The beloved Canadian show swept all of the comedy categories at this year's virtual awards show off the stage and took home most of the prizes -- everything from writing to directing and even the big Outstanding Comedy Series honor.
Cast members Eugene Levy, Catherine O'Hara, Dan Levy and Annie Murphy also dominated the acting categories, winning for their performances as the Rose family -- Johnny, Moira, David and Alexis, respectively.
"Schitt's Creek," which premiered in January 2015, follows the formerly rich Rose family as they find themselves forced to give up their lavish lifestyle and move to a town in the middle of nowhere called Schitt's Creek. While at first rejecting their new normal, they eventually adjust, reconnecting and rediscovering the love they have for one another.
The series, which gained massive popularity after streaming on Netflix, completed its six-season run in April, but is still the perfect binge-watch choice, COVID-19 pandemic or not.
Here are five things to know about America's favorite show, "Schitt's Creek."
1. It's a family affair
Not only does the show star the father-son duo of Eugene and Daniel, but Eugene's daughter and Daniel's sister, Sarah Levy. Sarah plays Twyla Sands, the waitress at the town's cafe, Café Tropical.
On top of that, Eugene's brother, Fred Levy, serves as an executive producer. Eugene and Daniel, who created the series, are also executive producers.
2. Producers made the most of a small budget
Daniel, who calls himself "inherently a perfectionist," said one of the hardest things about the show becoming more popular was balancing expectations with a low budget.
"It went up in very small increments, year after year, but how do we communicate growth to our audience?" he told The Hollywood Reporter. "They are expecting a more polished, glossy show from season to season, because that's just inherently how things tend to work in America."

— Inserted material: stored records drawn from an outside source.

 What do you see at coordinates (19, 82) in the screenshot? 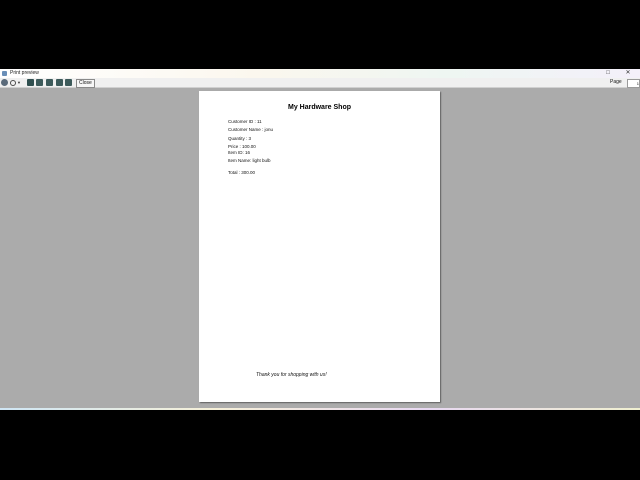
I see `zoom-dropdown-icon: ▼` at bounding box center [19, 82].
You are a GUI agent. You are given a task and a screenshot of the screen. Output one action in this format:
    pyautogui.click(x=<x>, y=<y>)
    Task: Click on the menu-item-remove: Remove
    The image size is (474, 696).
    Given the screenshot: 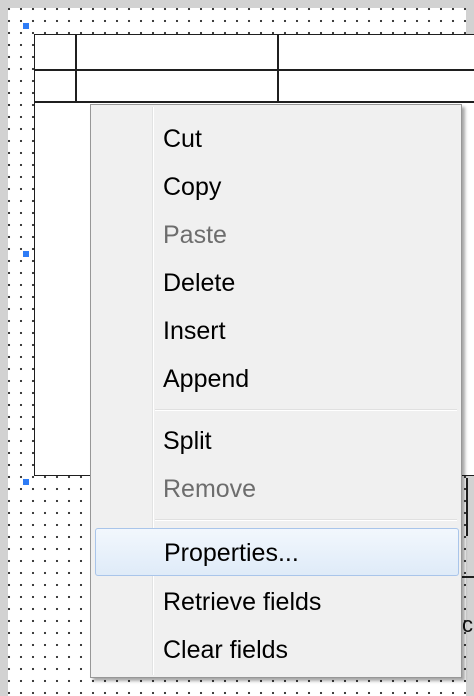 What is the action you would take?
    pyautogui.click(x=276, y=489)
    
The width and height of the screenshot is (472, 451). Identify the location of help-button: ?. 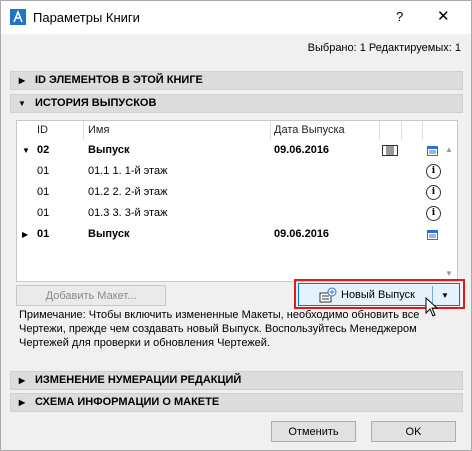
(400, 16).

"For us, the budget stayed the same, so it was really about working extra hard to squeeze as much out of it as we possibly can," Levy added. "The challenge just became harder and harder, but I think it was all the more rewarding. I have talked to people who just assumed that we just kept getting bigger and bigger budgets, and I have to kindly remind them that that's not how it works. We have a very small Canadian show."
3. The show ended at the right time, according to Eugene
Given the fact that "Schitt's Creek" was nominated for 15 Emmys this year, Eugene told Peter Travers "it ended at just the right time."

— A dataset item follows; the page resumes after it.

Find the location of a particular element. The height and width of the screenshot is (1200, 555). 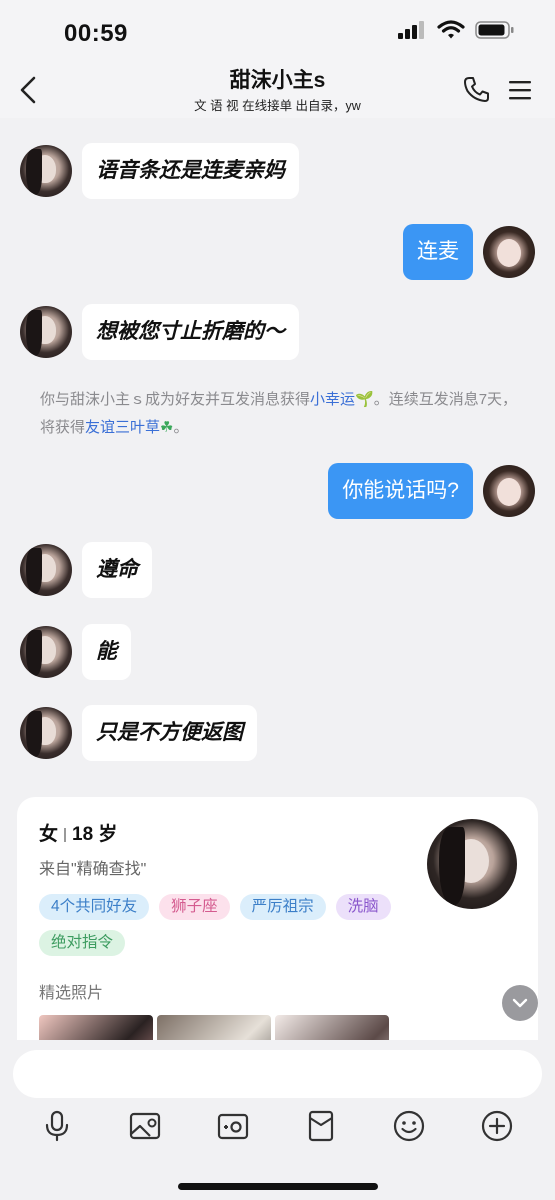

"How do we top what happened this year?" the "American Pie" star said, calling the Emmys love "just mind blowing."
4. The series finale was inspired by other popular shows
No spoilers here, but Daniel also told The Hollywood Reporter he researched some other monumental TV shows when putting together the big farewell episode of "Schitt's Creek."
"I went back to 'I Love Lucy,' 'Sex and the City,' 'Six Feet Under,' 'Friends' -- all big classic shows," he said, calling "Six Feet Under" his "all-time favorite television show" and its series finale "so iconic and to this day is still talked about."
Daniel called wrapping a show "daunting" and said that what he took away from rewatching the classics was the idea of simply producing a great episode.
"That's all people really want at the end of the day," he said. "They don't need the song and dance if the groundwork has been laid -- it really should be the cherry on top."
5. Annie Murphy almost gave up acting before 'Schitt's Creek'
Murphy told Kelly Clarkson in January of this year that she had almost given up on acting before snagging her role on "Schitt's Creek" after a rough series of events.
"My house had just burned down," Murphy said. "I had, like, $3 in my bank account. I hadn't worked in close to two years, and I had just blown my very first screen test. Like, blown it, blown it, blown it, blown it."
Lucky for us, she got the call two days later about her audition for "Schitt's Creek," and the rest is history.